(Data on where items appear)

━━━━

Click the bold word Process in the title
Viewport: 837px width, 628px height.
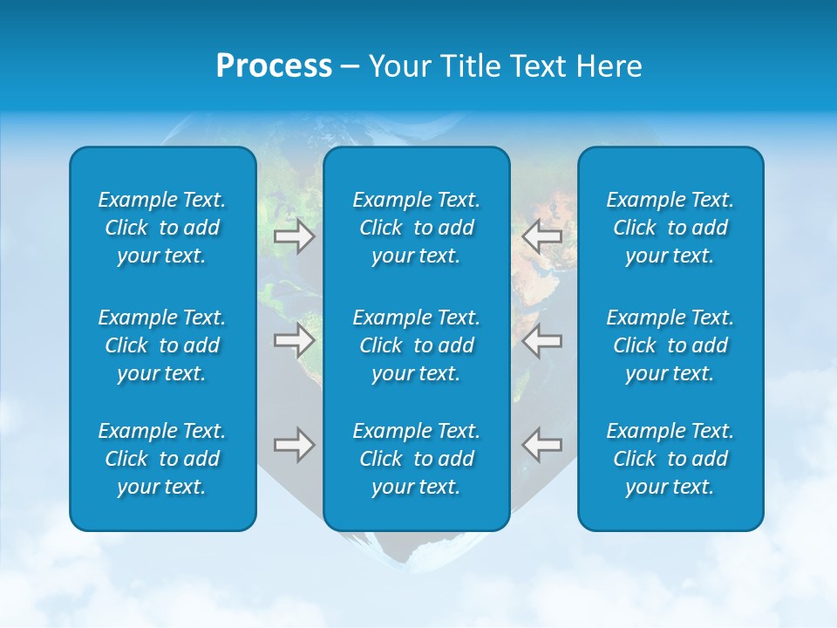(x=274, y=66)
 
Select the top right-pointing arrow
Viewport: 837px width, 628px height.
(x=294, y=236)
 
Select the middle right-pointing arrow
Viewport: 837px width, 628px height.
(x=294, y=340)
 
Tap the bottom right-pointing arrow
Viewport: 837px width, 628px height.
(x=294, y=445)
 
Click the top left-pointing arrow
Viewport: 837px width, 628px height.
(x=541, y=236)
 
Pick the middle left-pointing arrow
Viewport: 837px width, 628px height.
(x=541, y=340)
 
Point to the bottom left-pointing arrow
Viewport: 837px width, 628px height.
(x=541, y=445)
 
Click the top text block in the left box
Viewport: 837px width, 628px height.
(x=162, y=228)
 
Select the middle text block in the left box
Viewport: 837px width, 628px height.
(x=162, y=345)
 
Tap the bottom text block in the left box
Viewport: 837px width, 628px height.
(x=162, y=459)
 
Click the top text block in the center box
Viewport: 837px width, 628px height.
(x=416, y=228)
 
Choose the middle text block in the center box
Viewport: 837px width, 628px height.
(x=416, y=345)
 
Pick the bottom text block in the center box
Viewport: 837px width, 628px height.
(x=416, y=459)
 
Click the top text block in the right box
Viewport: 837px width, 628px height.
(x=670, y=228)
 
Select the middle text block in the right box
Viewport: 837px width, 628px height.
(x=670, y=345)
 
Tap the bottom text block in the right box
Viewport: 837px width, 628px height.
(x=670, y=459)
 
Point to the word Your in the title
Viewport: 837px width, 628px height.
(x=398, y=66)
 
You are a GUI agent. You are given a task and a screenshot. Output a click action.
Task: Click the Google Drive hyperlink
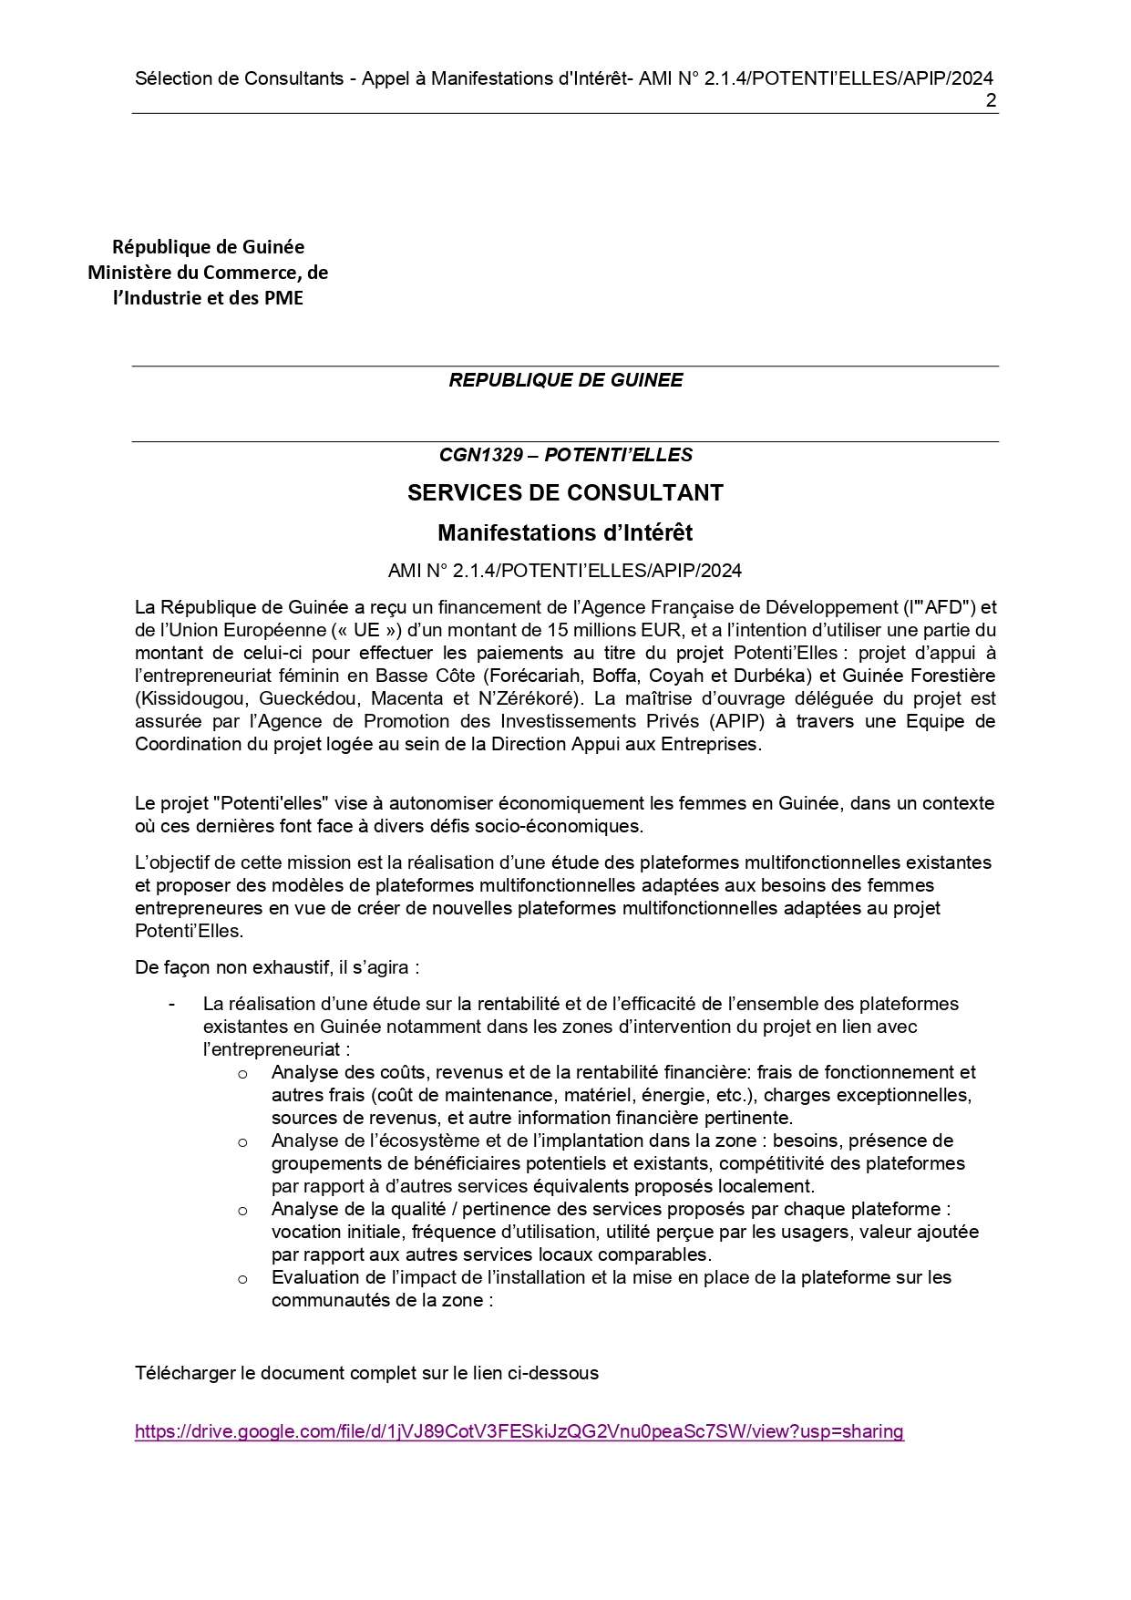click(519, 1430)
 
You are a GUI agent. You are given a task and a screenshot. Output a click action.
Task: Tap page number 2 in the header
click(991, 100)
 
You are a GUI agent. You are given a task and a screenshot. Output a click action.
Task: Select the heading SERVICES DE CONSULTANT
click(565, 492)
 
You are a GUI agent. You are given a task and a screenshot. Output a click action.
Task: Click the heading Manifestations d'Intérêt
click(565, 532)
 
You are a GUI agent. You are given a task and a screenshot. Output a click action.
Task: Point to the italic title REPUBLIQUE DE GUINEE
click(565, 380)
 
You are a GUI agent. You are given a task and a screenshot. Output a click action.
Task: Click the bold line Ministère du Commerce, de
click(208, 272)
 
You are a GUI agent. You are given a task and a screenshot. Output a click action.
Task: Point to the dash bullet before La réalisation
click(171, 1004)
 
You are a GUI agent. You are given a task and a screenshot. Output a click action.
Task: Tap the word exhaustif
click(276, 966)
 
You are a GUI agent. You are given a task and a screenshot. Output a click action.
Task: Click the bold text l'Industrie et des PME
click(208, 297)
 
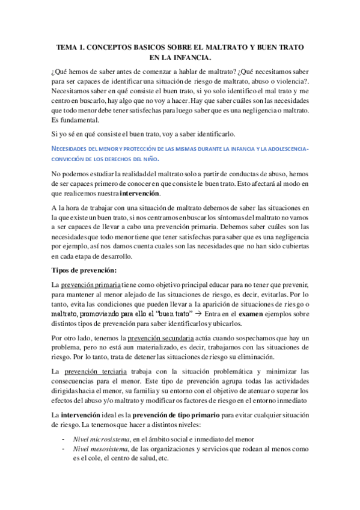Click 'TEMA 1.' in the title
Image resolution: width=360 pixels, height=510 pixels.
coord(72,46)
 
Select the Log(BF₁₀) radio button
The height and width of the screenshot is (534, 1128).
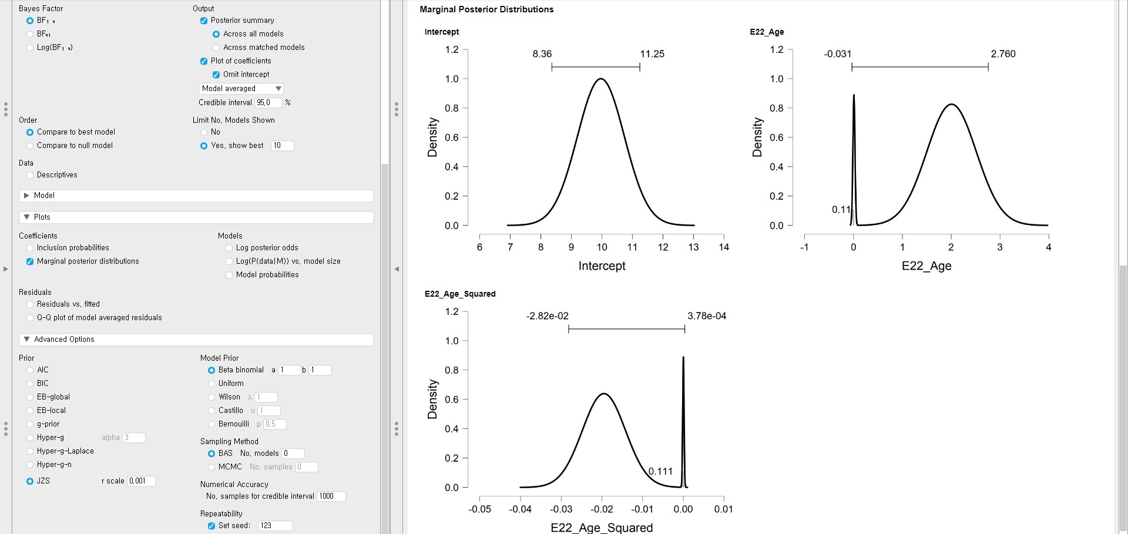[30, 48]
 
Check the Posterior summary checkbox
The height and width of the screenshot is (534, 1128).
[204, 21]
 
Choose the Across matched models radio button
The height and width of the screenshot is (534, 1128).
[216, 48]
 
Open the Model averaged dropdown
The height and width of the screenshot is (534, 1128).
[241, 89]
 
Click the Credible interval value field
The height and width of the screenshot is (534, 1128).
[268, 103]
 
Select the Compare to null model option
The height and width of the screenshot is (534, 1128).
[30, 146]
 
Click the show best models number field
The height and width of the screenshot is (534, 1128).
[282, 146]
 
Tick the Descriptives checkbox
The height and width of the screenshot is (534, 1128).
[30, 175]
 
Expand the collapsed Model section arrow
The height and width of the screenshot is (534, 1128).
[26, 196]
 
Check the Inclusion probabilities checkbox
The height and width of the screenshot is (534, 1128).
[30, 248]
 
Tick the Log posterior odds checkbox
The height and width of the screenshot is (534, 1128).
[229, 248]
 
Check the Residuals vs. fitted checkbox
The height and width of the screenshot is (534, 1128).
[30, 304]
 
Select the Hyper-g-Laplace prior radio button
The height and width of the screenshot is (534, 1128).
[30, 451]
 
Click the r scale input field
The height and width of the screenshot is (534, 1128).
[142, 481]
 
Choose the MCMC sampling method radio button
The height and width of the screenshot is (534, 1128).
[212, 467]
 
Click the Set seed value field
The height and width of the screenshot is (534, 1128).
[275, 526]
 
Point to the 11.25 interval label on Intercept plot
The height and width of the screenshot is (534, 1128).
[652, 54]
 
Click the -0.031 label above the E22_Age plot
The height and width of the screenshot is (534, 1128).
[837, 54]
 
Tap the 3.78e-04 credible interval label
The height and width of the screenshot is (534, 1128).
[707, 316]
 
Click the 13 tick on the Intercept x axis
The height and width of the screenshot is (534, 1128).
[693, 247]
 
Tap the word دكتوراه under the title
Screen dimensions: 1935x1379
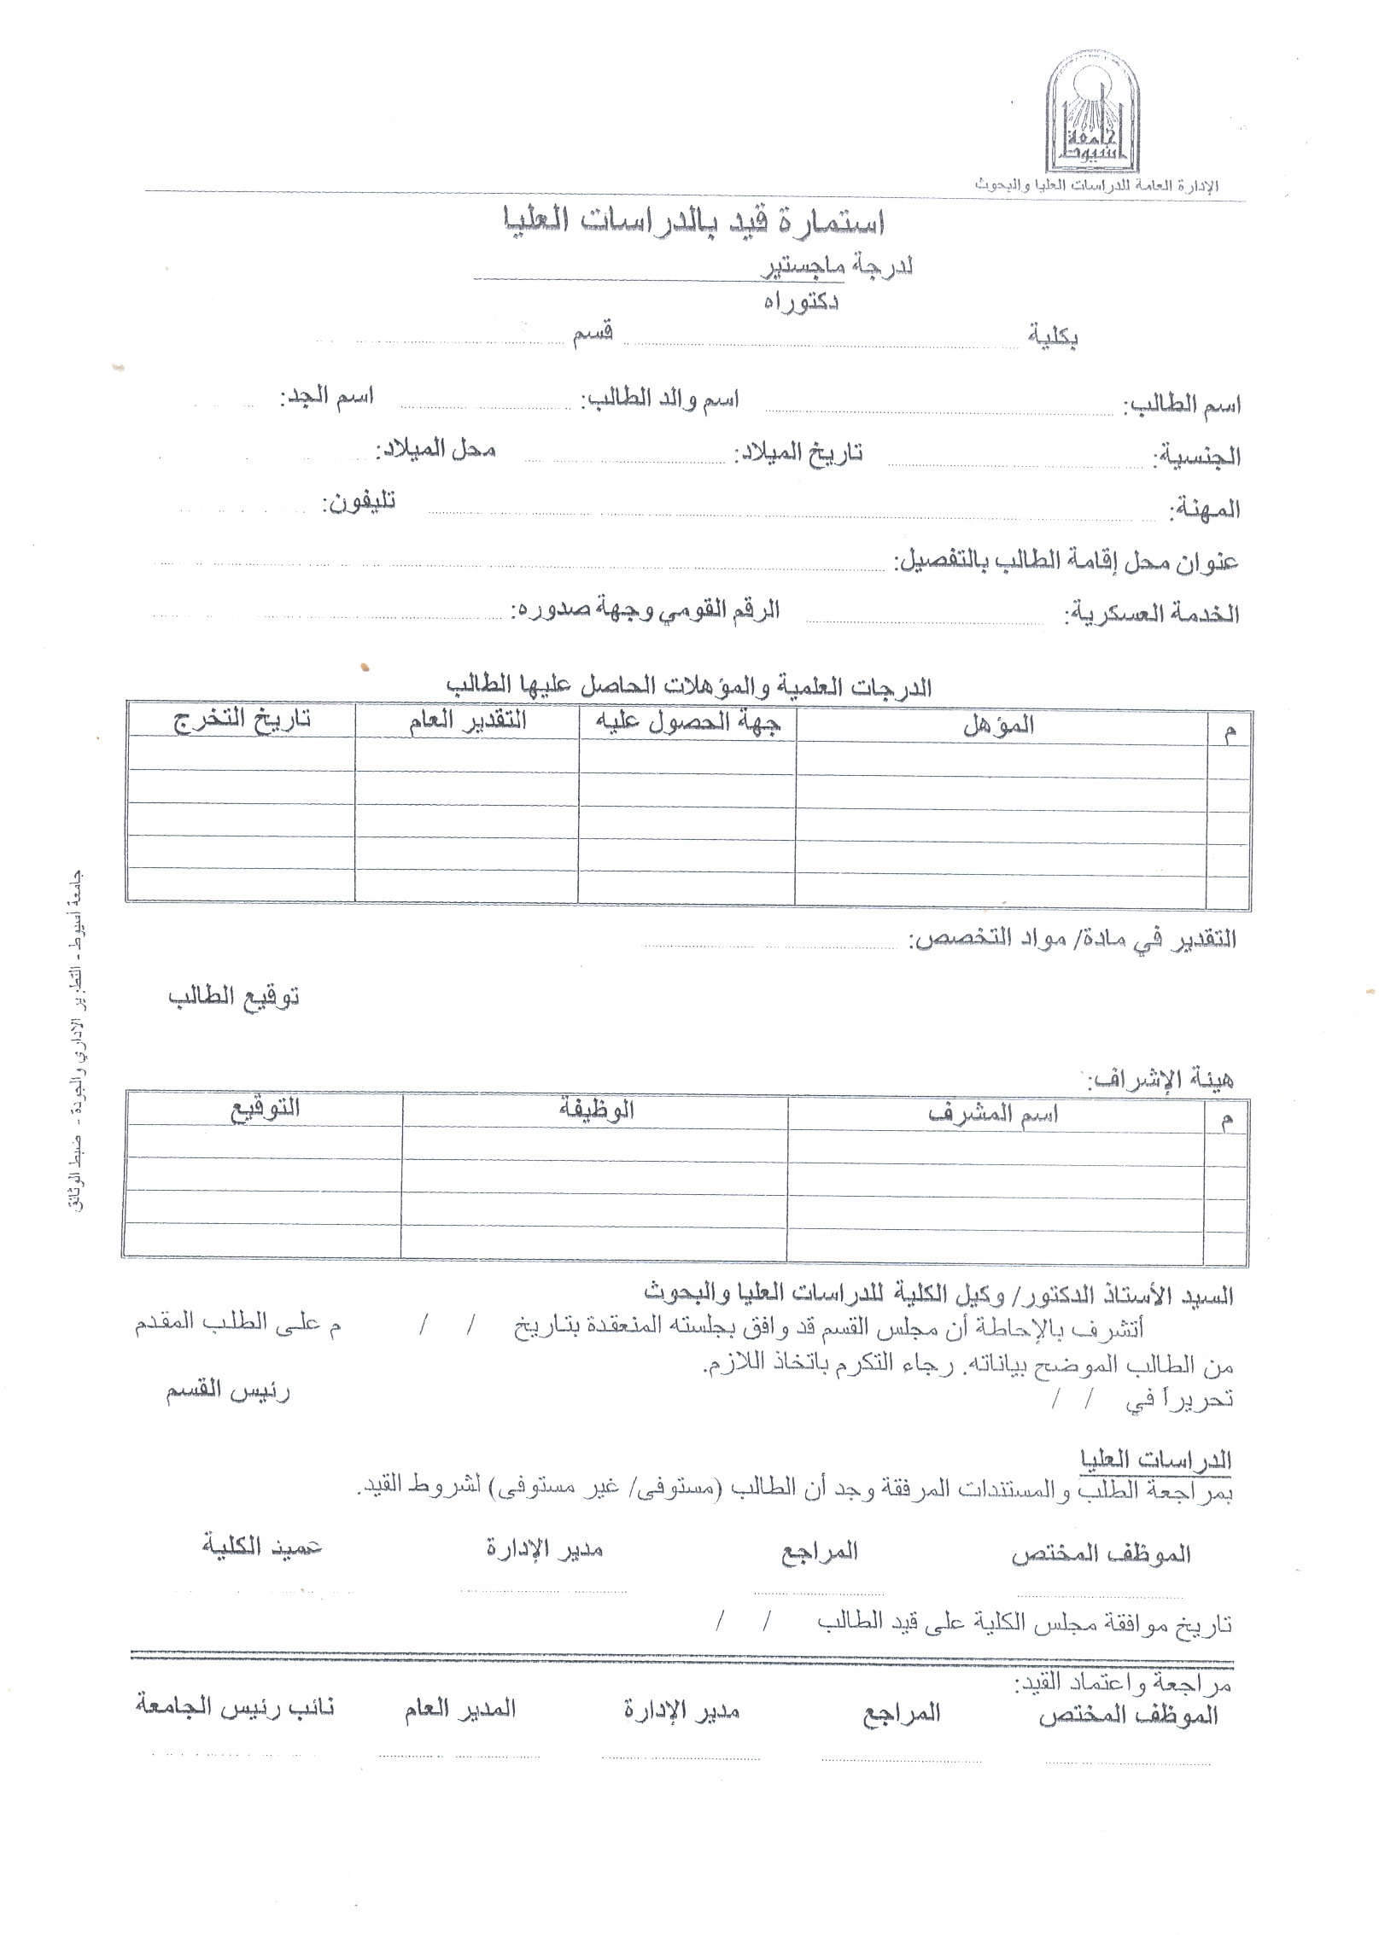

━━━━

■ WHAT THE TASK ASKS: Starting with the line that contains "Select the Hyper-g-Laplace prior radio button" and continuing through the end of the data, reproduce every line, adding -144 to each coordinate in the answers. Omit the pictures from your response.

■ THE OUTPUT:
Select the Hyper-g-Laplace prior radio button
The height and width of the screenshot is (534, 1128).
[-114, 307]
 
Click the r scale input field
The height and width of the screenshot is (534, 1128).
[-2, 337]
 
Choose the MCMC sampling method radio button
The height and width of the screenshot is (534, 1128).
[68, 323]
 
Click the Set seed value field
The height and width of the screenshot is (534, 1128).
[131, 382]
 
Point to the 11.25 interval label on Intercept plot
The height and width of the screenshot is (534, 1128).
[508, -90]
 
Click the -0.031 label above the E22_Age plot
The height and width of the screenshot is (534, 1128).
[693, -90]
 
Tap the 3.78e-04 credible interval label
The height and width of the screenshot is (534, 1128).
[563, 172]
 
Click the 13 tick on the Intercept x axis
The height and width of the screenshot is (534, 1128).
[549, 103]
 
Tap the word دكتوراه under the title
Screen dimensions: 1935x1379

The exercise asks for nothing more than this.